◆ Goal of the exercise
In how many lines of the records below does the word "profile" appear? Answer with the number alone.

Saved data entries:
━━━━━━━━━━
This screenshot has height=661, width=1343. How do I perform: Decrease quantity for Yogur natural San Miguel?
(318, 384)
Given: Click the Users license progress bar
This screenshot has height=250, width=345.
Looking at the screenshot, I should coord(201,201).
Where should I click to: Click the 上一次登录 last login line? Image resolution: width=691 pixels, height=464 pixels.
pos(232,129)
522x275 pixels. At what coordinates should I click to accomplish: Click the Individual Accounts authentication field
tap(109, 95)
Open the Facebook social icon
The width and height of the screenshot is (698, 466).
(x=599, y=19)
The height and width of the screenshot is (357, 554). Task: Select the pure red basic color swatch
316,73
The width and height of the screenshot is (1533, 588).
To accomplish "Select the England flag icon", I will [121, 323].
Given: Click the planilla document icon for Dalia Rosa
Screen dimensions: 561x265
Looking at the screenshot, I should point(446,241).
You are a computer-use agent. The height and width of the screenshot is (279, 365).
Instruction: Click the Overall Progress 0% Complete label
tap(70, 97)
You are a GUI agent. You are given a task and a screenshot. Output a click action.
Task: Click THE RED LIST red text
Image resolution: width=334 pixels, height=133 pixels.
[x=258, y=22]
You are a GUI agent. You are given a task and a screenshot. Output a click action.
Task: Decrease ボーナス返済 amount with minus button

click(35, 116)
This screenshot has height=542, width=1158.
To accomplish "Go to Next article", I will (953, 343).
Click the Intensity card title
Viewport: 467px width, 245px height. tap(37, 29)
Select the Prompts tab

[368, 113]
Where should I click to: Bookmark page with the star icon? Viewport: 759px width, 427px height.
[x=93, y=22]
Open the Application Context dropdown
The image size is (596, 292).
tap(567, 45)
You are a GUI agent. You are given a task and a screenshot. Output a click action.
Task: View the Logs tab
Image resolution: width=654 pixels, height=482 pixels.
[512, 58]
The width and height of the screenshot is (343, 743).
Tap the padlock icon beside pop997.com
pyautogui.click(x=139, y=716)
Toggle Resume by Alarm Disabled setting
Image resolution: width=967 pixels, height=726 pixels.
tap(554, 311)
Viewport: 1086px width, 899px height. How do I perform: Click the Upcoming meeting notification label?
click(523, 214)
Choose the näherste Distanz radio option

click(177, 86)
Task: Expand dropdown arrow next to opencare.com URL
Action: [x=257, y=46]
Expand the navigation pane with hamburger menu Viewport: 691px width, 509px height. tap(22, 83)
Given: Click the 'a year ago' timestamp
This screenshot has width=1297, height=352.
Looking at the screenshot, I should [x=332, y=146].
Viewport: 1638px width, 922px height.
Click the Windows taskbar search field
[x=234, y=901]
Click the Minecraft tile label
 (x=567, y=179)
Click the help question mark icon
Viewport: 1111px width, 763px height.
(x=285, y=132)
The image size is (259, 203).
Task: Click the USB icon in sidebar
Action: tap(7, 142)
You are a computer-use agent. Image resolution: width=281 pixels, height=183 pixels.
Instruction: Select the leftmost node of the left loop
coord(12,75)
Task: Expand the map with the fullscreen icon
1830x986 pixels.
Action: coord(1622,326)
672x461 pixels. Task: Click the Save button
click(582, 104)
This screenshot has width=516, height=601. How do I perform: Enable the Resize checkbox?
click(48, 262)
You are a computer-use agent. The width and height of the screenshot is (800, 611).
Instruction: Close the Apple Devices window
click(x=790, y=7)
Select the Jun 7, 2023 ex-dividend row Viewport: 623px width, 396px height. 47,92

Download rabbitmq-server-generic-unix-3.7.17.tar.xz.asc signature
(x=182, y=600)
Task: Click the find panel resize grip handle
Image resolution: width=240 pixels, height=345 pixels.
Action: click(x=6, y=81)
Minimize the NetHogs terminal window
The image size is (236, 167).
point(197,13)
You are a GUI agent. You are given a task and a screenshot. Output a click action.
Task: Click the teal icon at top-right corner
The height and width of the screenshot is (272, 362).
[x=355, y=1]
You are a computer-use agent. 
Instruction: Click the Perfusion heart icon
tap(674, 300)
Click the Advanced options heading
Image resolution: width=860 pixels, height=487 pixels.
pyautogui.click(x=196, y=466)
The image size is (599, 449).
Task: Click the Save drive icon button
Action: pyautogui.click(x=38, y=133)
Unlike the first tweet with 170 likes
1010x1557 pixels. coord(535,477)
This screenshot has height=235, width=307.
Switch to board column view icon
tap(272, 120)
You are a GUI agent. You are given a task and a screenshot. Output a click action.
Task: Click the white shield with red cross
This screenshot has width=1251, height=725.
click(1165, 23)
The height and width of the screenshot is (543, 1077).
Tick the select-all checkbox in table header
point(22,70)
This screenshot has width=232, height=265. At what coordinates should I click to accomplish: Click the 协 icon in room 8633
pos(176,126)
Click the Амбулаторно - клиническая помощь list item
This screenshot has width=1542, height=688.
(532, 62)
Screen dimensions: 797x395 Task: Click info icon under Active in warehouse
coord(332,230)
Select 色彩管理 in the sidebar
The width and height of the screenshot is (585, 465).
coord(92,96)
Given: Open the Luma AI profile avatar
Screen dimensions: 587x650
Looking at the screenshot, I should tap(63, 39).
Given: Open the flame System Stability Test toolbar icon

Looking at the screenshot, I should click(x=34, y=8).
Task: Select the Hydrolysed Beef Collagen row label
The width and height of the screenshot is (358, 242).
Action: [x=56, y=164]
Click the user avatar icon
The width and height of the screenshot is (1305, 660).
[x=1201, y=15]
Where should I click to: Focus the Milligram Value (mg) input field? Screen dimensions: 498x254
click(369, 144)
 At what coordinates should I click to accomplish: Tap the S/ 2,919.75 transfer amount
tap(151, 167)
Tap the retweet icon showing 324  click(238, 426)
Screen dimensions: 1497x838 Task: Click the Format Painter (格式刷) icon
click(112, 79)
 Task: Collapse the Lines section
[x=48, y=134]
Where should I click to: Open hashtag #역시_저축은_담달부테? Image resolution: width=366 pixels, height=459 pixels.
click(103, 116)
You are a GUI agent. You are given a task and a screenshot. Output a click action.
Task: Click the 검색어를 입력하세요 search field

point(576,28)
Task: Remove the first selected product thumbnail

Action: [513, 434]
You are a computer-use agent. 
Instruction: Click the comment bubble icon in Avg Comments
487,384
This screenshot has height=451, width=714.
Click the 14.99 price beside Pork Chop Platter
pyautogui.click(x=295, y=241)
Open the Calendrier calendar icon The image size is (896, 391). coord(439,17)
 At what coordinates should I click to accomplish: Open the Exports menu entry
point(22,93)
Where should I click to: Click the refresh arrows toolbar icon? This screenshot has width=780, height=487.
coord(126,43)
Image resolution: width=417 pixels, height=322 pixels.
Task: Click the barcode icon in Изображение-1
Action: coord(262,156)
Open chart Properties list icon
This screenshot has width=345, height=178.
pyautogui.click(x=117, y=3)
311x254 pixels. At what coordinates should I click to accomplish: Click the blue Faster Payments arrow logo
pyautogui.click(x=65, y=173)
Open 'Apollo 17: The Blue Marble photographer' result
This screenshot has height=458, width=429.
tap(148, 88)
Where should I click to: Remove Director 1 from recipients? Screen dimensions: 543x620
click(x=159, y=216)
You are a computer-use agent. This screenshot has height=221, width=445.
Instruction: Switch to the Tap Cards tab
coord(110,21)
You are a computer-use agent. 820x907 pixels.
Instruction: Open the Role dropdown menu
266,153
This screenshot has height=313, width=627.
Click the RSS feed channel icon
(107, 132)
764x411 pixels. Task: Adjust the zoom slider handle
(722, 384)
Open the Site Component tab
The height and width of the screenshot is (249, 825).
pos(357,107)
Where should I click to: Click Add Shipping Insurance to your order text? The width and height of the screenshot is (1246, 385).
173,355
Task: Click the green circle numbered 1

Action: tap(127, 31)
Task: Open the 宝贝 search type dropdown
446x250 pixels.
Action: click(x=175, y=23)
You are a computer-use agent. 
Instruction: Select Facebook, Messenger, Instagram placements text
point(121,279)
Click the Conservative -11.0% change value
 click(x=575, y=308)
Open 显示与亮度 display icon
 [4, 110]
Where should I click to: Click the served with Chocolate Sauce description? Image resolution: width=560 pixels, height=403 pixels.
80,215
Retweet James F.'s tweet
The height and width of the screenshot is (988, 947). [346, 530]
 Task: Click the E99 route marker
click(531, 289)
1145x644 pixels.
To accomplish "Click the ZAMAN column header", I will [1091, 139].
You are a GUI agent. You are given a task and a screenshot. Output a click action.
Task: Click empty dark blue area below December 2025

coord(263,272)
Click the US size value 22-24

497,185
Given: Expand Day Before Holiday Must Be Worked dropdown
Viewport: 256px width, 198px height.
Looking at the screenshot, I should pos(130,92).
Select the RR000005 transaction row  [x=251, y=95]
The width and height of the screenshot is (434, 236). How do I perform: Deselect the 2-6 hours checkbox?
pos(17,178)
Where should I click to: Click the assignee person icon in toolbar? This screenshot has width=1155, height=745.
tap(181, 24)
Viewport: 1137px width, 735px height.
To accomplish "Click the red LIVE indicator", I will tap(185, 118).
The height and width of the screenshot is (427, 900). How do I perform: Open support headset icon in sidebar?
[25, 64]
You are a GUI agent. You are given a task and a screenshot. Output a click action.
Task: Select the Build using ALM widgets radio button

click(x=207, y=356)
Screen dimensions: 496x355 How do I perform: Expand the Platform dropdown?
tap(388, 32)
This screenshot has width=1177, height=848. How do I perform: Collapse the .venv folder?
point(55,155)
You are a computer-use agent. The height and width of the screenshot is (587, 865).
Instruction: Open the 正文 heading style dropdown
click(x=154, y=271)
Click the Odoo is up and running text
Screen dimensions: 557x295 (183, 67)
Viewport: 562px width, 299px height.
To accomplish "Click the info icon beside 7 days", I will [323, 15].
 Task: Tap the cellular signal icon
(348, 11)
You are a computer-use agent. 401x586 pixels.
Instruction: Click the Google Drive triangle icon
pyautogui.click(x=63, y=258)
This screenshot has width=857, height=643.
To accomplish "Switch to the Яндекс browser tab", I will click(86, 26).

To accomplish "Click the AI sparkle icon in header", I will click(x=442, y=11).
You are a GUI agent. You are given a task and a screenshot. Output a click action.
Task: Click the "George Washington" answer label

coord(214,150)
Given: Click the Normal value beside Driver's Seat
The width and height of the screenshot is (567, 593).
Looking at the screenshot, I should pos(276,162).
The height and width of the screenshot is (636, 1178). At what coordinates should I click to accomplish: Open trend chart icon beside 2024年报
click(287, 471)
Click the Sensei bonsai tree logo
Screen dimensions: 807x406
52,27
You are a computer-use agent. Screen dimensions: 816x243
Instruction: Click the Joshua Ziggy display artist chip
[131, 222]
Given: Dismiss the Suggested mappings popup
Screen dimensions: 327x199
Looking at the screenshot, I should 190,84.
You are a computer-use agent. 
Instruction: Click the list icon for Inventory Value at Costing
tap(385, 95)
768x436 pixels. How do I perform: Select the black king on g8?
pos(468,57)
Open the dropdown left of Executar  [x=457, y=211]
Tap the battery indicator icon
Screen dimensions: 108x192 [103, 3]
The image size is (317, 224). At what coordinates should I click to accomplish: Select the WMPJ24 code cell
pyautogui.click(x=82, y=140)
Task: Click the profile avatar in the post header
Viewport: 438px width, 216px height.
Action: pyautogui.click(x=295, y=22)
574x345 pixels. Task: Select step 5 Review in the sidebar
━━━━━━━━━━
◆ Response for this exercise
2